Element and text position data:
**********

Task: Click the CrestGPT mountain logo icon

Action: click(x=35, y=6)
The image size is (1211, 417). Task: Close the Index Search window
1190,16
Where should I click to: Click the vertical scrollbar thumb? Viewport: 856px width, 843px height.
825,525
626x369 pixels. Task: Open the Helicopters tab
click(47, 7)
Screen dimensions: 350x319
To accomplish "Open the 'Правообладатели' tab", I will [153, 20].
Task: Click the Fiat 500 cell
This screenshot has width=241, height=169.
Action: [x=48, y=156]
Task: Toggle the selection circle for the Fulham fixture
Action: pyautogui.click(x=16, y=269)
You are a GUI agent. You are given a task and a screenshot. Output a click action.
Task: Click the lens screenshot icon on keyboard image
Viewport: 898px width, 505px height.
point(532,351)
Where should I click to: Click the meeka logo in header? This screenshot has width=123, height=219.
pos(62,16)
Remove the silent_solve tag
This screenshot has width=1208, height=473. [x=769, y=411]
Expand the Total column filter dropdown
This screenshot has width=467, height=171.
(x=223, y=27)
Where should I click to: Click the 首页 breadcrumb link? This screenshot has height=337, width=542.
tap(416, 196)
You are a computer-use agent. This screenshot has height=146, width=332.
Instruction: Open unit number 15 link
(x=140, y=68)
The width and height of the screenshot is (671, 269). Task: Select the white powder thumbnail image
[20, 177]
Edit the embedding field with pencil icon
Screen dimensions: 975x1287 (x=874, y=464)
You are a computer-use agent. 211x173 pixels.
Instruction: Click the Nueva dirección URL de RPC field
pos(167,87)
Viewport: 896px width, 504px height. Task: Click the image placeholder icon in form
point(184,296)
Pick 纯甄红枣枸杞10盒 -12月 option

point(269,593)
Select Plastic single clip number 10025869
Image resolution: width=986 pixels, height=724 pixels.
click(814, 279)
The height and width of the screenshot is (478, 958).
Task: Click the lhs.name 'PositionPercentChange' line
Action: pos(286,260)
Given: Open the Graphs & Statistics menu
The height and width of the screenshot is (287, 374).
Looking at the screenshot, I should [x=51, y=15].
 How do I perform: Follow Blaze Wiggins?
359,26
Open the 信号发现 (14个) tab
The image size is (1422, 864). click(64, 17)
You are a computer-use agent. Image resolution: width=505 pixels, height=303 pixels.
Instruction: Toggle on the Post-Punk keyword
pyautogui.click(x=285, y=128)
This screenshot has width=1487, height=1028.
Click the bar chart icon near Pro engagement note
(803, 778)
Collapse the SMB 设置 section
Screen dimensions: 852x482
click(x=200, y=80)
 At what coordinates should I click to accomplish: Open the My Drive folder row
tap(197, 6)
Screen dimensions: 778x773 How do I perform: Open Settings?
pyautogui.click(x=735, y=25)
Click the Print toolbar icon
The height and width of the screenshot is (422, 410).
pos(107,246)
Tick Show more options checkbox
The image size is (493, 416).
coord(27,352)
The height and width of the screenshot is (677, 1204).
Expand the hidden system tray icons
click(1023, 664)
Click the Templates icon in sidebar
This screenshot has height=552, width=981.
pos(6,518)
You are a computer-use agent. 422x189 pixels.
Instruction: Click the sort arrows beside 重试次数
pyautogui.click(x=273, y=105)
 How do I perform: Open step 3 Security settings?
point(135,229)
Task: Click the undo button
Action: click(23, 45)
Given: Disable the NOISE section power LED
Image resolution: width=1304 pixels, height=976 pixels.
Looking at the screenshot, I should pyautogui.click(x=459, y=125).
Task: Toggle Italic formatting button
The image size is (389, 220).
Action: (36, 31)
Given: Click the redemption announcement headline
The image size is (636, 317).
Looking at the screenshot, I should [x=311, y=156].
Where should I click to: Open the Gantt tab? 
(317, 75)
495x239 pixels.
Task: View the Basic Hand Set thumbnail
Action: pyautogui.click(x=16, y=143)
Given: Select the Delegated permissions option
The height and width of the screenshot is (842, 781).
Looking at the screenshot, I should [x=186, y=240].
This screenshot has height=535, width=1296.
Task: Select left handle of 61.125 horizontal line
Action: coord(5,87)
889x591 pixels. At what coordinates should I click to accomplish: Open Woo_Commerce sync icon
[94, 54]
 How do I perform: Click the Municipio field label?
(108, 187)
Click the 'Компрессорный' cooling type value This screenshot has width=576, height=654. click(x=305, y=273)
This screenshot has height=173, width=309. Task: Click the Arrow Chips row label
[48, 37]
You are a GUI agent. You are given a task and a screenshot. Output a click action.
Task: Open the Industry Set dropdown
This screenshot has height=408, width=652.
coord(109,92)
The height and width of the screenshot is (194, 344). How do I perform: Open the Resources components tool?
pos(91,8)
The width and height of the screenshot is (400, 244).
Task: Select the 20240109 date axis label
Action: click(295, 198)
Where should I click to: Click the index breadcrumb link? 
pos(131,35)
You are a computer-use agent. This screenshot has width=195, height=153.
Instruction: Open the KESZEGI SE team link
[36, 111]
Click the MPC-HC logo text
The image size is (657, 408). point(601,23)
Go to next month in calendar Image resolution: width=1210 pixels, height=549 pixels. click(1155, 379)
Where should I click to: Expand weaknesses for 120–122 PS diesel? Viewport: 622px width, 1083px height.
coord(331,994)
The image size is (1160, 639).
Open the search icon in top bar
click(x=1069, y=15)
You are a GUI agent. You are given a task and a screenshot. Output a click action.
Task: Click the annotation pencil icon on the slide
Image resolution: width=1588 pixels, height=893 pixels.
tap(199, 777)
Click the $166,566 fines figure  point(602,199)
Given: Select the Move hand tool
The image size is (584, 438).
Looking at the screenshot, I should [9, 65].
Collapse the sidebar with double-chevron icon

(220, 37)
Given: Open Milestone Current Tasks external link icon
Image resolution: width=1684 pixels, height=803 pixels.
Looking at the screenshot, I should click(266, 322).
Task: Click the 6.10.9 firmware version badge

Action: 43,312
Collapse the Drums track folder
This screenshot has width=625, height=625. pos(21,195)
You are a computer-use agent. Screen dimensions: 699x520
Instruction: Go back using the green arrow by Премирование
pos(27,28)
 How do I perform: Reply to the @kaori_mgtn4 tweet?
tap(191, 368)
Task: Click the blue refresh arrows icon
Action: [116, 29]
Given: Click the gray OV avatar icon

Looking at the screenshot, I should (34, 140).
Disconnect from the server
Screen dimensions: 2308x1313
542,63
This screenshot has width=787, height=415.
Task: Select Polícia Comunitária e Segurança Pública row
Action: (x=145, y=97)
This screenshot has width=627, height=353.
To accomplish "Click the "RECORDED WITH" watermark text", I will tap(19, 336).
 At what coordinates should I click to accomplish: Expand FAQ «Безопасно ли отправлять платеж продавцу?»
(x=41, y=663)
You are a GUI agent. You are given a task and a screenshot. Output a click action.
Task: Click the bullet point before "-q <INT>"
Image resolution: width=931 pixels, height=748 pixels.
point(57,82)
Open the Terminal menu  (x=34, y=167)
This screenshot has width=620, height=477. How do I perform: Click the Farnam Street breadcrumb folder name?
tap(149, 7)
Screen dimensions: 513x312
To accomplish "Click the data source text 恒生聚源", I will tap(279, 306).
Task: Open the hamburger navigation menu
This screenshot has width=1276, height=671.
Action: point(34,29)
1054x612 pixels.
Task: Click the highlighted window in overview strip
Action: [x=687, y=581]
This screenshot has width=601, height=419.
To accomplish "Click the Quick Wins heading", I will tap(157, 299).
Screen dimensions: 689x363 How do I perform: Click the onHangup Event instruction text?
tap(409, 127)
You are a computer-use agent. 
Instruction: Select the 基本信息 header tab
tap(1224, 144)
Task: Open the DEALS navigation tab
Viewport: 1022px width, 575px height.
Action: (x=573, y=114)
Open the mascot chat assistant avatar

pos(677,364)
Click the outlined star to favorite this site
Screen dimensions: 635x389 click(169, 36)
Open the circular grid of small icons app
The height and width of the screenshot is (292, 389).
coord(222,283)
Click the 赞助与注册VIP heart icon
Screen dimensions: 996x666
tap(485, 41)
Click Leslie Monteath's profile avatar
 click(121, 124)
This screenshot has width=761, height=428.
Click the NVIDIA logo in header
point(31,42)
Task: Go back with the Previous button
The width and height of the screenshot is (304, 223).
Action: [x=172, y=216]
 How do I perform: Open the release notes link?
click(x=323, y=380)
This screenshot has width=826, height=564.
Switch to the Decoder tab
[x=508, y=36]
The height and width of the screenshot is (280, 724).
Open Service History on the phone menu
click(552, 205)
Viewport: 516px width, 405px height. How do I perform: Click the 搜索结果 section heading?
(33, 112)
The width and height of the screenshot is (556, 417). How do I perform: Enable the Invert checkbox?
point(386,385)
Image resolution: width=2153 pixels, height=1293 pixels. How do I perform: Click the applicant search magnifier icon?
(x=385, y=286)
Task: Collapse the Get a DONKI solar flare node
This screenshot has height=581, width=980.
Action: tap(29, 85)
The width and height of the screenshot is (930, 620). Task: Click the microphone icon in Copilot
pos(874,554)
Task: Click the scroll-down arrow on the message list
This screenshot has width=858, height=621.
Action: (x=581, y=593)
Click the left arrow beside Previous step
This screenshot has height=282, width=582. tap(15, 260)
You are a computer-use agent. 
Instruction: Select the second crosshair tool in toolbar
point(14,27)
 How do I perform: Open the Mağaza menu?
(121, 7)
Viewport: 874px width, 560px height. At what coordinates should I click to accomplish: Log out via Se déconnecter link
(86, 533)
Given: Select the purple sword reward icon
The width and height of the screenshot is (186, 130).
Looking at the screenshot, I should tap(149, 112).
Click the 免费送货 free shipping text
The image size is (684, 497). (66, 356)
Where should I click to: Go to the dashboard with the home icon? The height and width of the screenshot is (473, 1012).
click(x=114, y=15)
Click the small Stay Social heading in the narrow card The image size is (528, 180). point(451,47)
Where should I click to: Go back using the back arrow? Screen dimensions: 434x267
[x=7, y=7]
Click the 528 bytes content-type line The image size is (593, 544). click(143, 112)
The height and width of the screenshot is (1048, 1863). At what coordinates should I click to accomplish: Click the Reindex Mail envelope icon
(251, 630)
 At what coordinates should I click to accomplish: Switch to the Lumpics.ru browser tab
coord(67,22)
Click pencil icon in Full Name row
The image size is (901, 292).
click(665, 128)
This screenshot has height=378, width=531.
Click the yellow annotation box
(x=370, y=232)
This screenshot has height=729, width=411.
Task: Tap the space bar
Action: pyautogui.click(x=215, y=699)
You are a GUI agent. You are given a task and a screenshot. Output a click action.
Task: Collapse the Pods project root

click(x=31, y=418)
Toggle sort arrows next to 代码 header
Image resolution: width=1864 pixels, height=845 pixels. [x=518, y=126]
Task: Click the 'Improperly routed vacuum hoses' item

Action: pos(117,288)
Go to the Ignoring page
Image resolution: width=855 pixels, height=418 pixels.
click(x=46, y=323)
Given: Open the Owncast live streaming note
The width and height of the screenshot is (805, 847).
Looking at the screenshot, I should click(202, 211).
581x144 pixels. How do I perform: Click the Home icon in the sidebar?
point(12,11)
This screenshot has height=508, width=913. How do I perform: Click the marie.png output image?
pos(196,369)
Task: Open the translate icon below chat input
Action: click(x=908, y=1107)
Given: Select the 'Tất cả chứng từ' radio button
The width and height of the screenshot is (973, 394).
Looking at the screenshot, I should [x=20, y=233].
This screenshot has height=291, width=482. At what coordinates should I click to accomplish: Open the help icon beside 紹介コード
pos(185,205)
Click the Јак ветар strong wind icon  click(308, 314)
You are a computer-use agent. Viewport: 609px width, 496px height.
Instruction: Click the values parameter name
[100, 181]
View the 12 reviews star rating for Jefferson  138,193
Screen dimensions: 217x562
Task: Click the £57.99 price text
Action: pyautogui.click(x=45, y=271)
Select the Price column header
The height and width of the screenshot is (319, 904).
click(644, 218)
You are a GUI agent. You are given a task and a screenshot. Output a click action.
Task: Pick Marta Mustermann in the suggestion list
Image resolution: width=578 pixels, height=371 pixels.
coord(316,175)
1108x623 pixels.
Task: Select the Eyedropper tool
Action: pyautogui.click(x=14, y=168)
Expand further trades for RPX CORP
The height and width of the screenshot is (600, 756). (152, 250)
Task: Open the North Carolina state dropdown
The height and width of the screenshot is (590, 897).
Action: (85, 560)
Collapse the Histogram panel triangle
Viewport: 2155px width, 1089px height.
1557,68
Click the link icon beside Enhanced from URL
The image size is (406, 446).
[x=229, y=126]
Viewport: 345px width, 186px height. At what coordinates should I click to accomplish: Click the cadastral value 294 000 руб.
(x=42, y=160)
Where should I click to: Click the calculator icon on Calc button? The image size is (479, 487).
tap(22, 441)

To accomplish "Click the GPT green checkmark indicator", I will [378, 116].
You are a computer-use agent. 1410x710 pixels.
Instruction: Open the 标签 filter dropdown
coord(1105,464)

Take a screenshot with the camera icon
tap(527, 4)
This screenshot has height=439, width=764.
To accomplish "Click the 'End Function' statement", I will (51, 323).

**********

- **Objective**: Render the lines from the one containing "Viewport: 896px width, 504px" through the one containing "Action: (36, 31)" as a Markdown table with the columns No. and Line, omitting blank lines.

- **Task answer**:
| No. | Line |
|---|---|
| 1 | Viewport: 896px width, 504px height. Task: Click the image placeholder icon in form |
| 2 | point(184,296) |
| 3 | Pick 纯甄红枣枸杞10盒 -12月 option |
| 4 | point(269,593) |
| 5 | Select Plastic single clip number 10025869 |
| 6 | Image resolution: width=986 pixels, height=724 pixels. |
| 7 | click(814, 279) |
| 8 | The height and width of the screenshot is (478, 958). |
| 9 | Task: Click the lhs.name 'PositionPercentChange' line |
| 10 | Action: pos(286,260) |
| 11 | Given: Open the Graphs & Statistics menu |
| 12 | The height and width of the screenshot is (287, 374). |
| 13 | Looking at the screenshot, I should [x=51, y=15]. |
| 14 |  How do I perform: Follow Blaze Wiggins? |
| 15 | 359,26 |
| 16 | Open the 信号发现 (14个) tab |
| 17 | The image size is (1422, 864). click(64, 17) |
| 18 | You are a computer-use agent. Image resolution: width=505 pixels, height=303 pixels. |
| 19 | Instruction: Toggle on the Post-Punk keyword |
| 20 | pyautogui.click(x=285, y=128) |
| 21 | This screenshot has width=1487, height=1028. |
| 22 | Click the bar chart icon near Pro engagement note |
| 23 | (803, 778) |
| 24 | Collapse the SMB 设置 section |
| 25 | Screen dimensions: 852x482 |
| 26 | click(x=200, y=80) |
| 27 |  At what coordinates should I click to accomplish: Open the My Drive folder row |
| 28 | tap(197, 6) |
| 29 | Screen dimensions: 778x773 How do I perform: Open Settings? |
| 30 | pyautogui.click(x=735, y=25) |
| 31 | Click the Print toolbar icon |
| 32 | The height and width of the screenshot is (422, 410). |
| 33 | pos(107,246) |
| 34 | Tick Show more options checkbox |
| 35 | The image size is (493, 416). |
| 36 | coord(27,352) |
| 37 | The height and width of the screenshot is (677, 1204). |
| 38 | Expand the hidden system tray icons |
| 39 | click(1023, 664) |
| 40 | Click the Templates icon in sidebar |
| 41 | This screenshot has height=552, width=981. |
| 42 | pos(6,518) |
| 43 | You are a computer-use agent. 422x189 pixels. |
| 44 | Instruction: Click the sort arrows beside 重试次数 |
| 45 | pyautogui.click(x=273, y=105) |
| 46 |  How do I perform: Open step 3 Security settings? |
| 47 | point(135,229) |
| 48 | Task: Click the undo button |
| 49 | Action: click(23, 45) |
| 50 | Given: Disable the NOISE section power LED |
| 51 | Image resolution: width=1304 pixels, height=976 pixels. |
| 52 | Looking at the screenshot, I should pyautogui.click(x=459, y=125). |
| 53 | Task: Toggle Italic formatting button |
| 54 | The image size is (389, 220). |
| 55 | Action: (36, 31) |